HR breeds a lot. (Present company excepted, of course.) Of the last 3 HR places that come to mind immediately, 2 had a full contingent.
Health workers seem to attract a really disproportionate share of real A-holes deluxe.
My own experience as a pharmacist is that the young women doctors are the very worst, too.
I agree, re people in religious leadership positions in general. That is a field which gives opportunities for manipulative / bullying behaviour, and people who are that way inclined, can find it an attractive one to enter. Often they don’t realise what they’re doing, and genuinely think that they are being selfless, and that they are in a serving role.
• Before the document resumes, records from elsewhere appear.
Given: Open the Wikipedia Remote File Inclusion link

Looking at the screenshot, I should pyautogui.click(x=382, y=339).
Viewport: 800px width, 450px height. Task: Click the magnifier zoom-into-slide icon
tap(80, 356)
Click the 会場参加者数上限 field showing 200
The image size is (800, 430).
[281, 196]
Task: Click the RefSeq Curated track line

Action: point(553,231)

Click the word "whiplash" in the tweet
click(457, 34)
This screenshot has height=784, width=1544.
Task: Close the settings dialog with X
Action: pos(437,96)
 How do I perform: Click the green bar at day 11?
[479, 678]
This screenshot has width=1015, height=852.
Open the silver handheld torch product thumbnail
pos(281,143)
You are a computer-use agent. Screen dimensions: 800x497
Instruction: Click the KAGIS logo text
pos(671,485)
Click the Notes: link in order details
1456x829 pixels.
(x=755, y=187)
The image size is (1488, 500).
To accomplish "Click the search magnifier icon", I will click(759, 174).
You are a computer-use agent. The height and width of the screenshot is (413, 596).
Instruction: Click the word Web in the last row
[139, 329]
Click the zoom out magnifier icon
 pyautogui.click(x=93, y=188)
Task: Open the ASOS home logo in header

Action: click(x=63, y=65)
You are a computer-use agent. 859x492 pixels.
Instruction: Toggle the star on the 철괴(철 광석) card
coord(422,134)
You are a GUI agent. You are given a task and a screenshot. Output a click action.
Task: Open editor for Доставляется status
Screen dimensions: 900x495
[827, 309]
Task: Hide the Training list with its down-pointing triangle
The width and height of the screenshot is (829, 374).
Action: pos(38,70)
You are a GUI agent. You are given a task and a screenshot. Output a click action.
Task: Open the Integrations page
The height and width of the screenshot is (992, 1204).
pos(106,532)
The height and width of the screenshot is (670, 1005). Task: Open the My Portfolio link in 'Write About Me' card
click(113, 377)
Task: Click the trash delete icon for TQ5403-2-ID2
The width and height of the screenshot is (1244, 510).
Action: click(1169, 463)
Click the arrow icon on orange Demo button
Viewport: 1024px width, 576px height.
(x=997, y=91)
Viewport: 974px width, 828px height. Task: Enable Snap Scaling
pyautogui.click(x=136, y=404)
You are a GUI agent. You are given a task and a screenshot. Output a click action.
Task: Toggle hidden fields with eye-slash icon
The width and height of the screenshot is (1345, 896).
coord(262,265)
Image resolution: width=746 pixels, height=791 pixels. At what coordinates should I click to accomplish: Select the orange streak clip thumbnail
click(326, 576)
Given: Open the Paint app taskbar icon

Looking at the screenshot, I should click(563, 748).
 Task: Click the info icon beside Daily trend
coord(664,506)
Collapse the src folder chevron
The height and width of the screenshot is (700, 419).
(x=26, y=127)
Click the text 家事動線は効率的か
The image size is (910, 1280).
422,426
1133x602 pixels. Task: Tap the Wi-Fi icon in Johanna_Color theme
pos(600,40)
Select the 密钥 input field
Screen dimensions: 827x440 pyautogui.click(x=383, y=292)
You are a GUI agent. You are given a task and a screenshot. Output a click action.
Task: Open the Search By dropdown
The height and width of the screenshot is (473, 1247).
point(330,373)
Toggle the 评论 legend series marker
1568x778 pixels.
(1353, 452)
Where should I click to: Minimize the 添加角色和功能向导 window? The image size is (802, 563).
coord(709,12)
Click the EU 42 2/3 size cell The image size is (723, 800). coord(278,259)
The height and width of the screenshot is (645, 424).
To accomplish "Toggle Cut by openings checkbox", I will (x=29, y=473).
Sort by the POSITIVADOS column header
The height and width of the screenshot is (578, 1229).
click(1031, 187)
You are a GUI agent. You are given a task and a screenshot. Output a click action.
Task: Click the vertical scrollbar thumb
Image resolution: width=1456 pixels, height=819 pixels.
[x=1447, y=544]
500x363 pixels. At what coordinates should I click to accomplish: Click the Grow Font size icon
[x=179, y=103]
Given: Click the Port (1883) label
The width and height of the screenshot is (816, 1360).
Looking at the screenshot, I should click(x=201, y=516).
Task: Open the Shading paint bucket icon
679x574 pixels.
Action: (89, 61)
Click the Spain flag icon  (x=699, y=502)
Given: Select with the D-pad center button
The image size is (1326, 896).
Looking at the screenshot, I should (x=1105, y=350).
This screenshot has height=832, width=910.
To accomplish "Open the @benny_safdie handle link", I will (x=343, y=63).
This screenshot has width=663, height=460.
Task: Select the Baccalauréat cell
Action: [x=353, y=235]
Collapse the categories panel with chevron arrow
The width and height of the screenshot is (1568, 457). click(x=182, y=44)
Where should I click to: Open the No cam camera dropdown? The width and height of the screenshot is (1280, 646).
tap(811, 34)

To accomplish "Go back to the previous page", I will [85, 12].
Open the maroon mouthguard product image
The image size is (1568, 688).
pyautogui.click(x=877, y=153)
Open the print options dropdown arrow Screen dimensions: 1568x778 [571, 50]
I’ve had 5 french teachers in my life and 3/4 of them have been complete dicks/bitches.
You’ve had five teachers, and you have to subdivide them into fourths? :smack:
Sacrebleu!!
He’s clearly a humanities major…
Opportunities? By DEFINITION being a religious leader is a manipulative, bullying position. The whole point is to scare people into towing the line (toeing?) under threat that you are speaking on behalf of some all-powerful all-knowing vengeful being who will punish them.
I’m reading “Divide” by Matt Taibbi right now. If the stories he presents are at all representative (and that’s a BIG if, I know) this seems the best choice.
I am a lawyer. I married a lawyer. I am friends with lots and lots of lawyers. We are all, almost exclusively, horrific assholes to some degree or another.
Going to law school was like picking the 200 hundred people you hated the most from HS and College and putting them in a room together… then having the discussion led by the biggest asshole on the planet… the law professor.
We are all smart enough to be in a position to really fuck up someone’s life, but we also have a chip on our shoulders’ for not being quite smart enough to be surgeons, engineers, or rocket scientists. We also have a profession-wide problem with substance abuse and mental health issues.
Pretty much, we rule.
Something gives me the feeling that you are, overall, a bit un-keen on religion…
A lot of us feel this way. Priests are either con men, or delusional people being paid by other delusional people to teach still other delusional people how to be even more delusional.
Were I answering the question solely based on my own childhood experiences (in Catholic grade school), I would have answered “nuns.”
But that’s just my opinion. I too may be an asshole too, but I’m sure it’s not related to my own profession – office flunky.